Over the past 40 years, I have been fortunate enough to work with many successful people. Creative people. Artists, architects and engineers. Academics, entrepreneurs and politicians. Even a few billionaires.
It’s interesting to reflect on why those few whose accomplishments eclipse the others in their fields get so much done. Here are some of my observations:
They have a goal. You will never get to the moon unless you are trying to get to the moon. Jerry Allen, the late CEO of then Fort Worth-based architectural and engineering firm Carter & Burgess, took the helm there in 1989 when the business had 187 employees. His simple goal was “2000 by 2000.” That was 2,000 people by the year 2000. They blew past that.

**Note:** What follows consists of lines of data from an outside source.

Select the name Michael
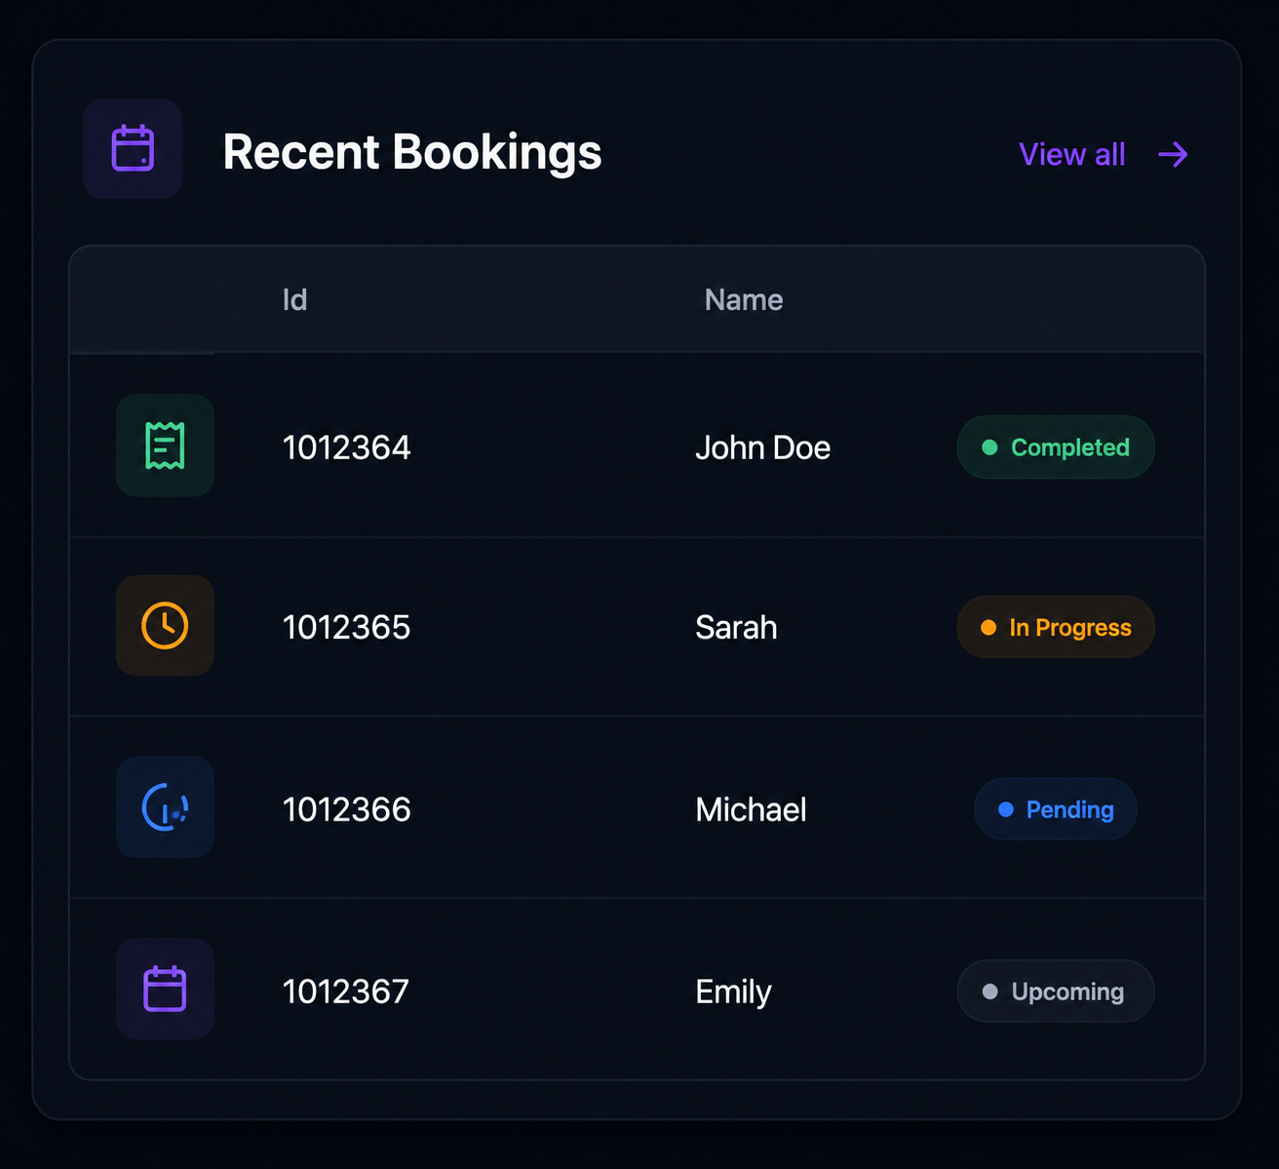 pyautogui.click(x=751, y=809)
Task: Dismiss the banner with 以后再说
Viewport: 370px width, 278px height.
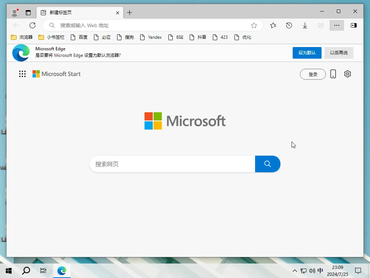Action: click(339, 52)
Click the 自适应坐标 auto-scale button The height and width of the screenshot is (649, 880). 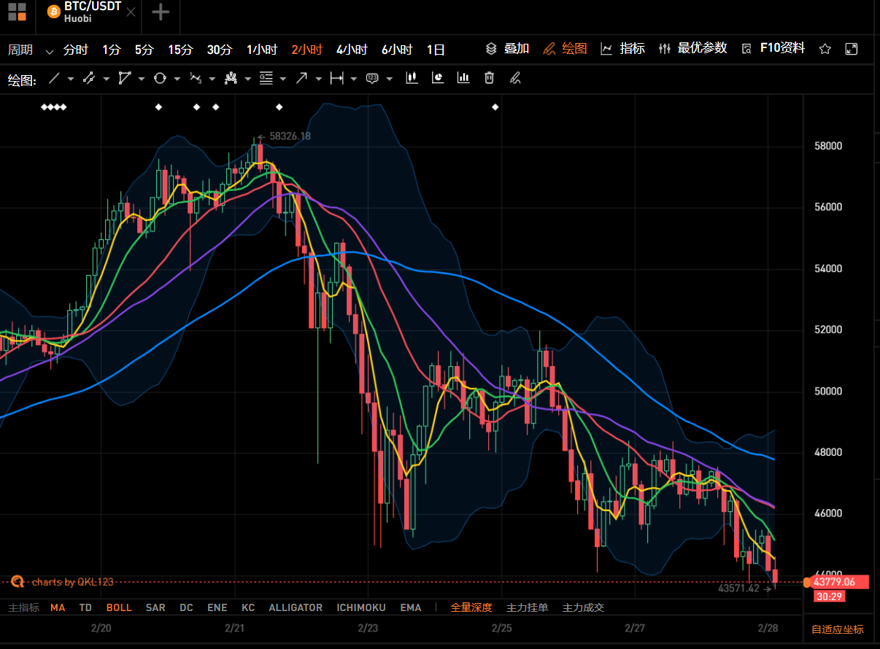coord(837,629)
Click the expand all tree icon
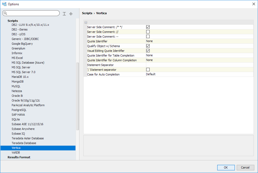 pyautogui.click(x=64, y=14)
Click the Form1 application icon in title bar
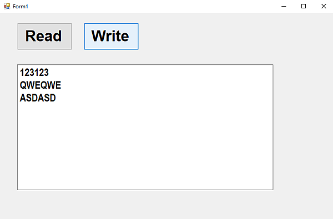Screen dimensions: 333x219 7,6
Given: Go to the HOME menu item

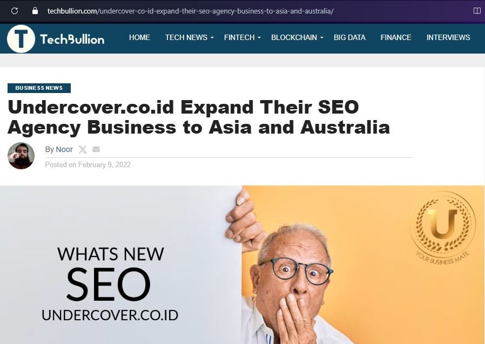Looking at the screenshot, I should point(139,37).
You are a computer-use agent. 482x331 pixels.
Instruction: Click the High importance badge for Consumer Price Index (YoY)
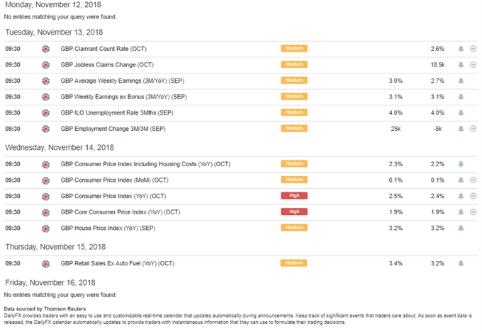(x=294, y=196)

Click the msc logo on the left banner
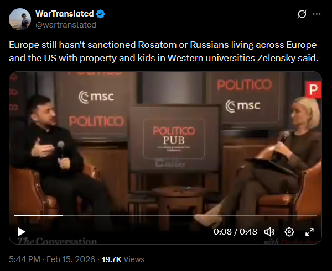(x=96, y=97)
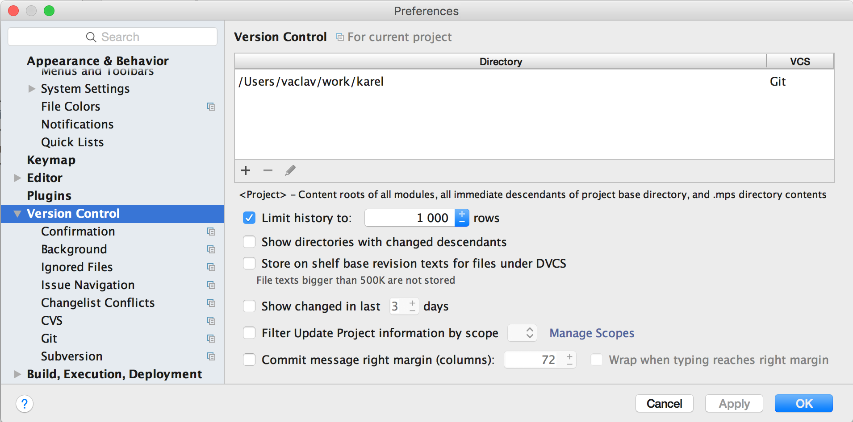853x422 pixels.
Task: Expand the System Settings tree node
Action: pos(32,89)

They know their priorities and are disciplined. One of the most prolific, critically acclaimed and financially successful realist painters alive today is Dalva Duarte. Twenty-five years ago, before she and her husband, Bill Renner, moved to Provence — when her two children were young — she told me she worked five days a week from 8 a.m. to 4 p.m. Period. And she turned out a certain number of paintings without fail every single month.
They are organized. Some people like to perpetuate the myth that creative people who get a lot done are messy. While many are messy and disorganized, the most successful ones I‘ve observed are the opposite. Every aspect of their lives, from their offices to their homes, is organized. They don’t waste any time looking for anything and want a clean slate ready for whatever has to be done whenever they have to do it. I remember Dalva’s 5,000-square-foot studio in Fort Lauderdale, Fla., and how her work area (used daily) was completely clean. I have been in the offices of more than a thousand CEOs in the pasts 40 years who had perfectly clean desks.
They aren’t destroyed by critics. This is a difficult one for all but necessary to overcome if you want to accomplish anything worth doing. There will be critics who don’t like you or what you do. It doesn’t matter if you are the founder of a business, someone who is working to overcome social injustice, or have the most successful taco joint in town, someone will take potshots at you. I went through that myself as we rebuilt houses here in Fayetteville, with critics who didn’t like the colors or materials we used and criticized us on social media or elsewhere. You can’t let these people discourage you.
They know how to treat people. My close friend, Jack Portman, chairman of Portman Architects and international real estate developer whose firm invented the atrium hotel, built the Marriott Marquis in Times Square, and created the Mart in Atlanta, got his firm into China one week after it was opened to US trade. He knows how to treat people. You can witness it in every dealing he has with restaurant workers or their employees or anyone he interacts with. We were in Atlanta recently waiting in front of our hotel to be picked up by Jack for dinner. One of the bellmen asked me why we were in Atlanta and I mentioned Jack’s name. His response was, “Oh, Mr. Portman? He comes in here often and always talks to us.” That said a lot.
They don’t give up. By most accounts, Thomas Edison made somewhere between 5,000 and 10,000 attempts to perfect the lightbulb before he succeeded. He never gave up. Again, this trait is one I’ve observed over and over again in the most successful creative people, inventors, artists, business people, and teachers. They not only don’t give up, but seek continuous improvement even after achieving great successes.
How do you stack up in these six areas?
Mark Zweig is the founder of two Fayetteville-based Inc. 500/5000 companies. He is also an executive in-residence teaching entrepreneurship in the Sam M. Walton College of Business at the University of Arkansas. The opinions expressed are those of the author.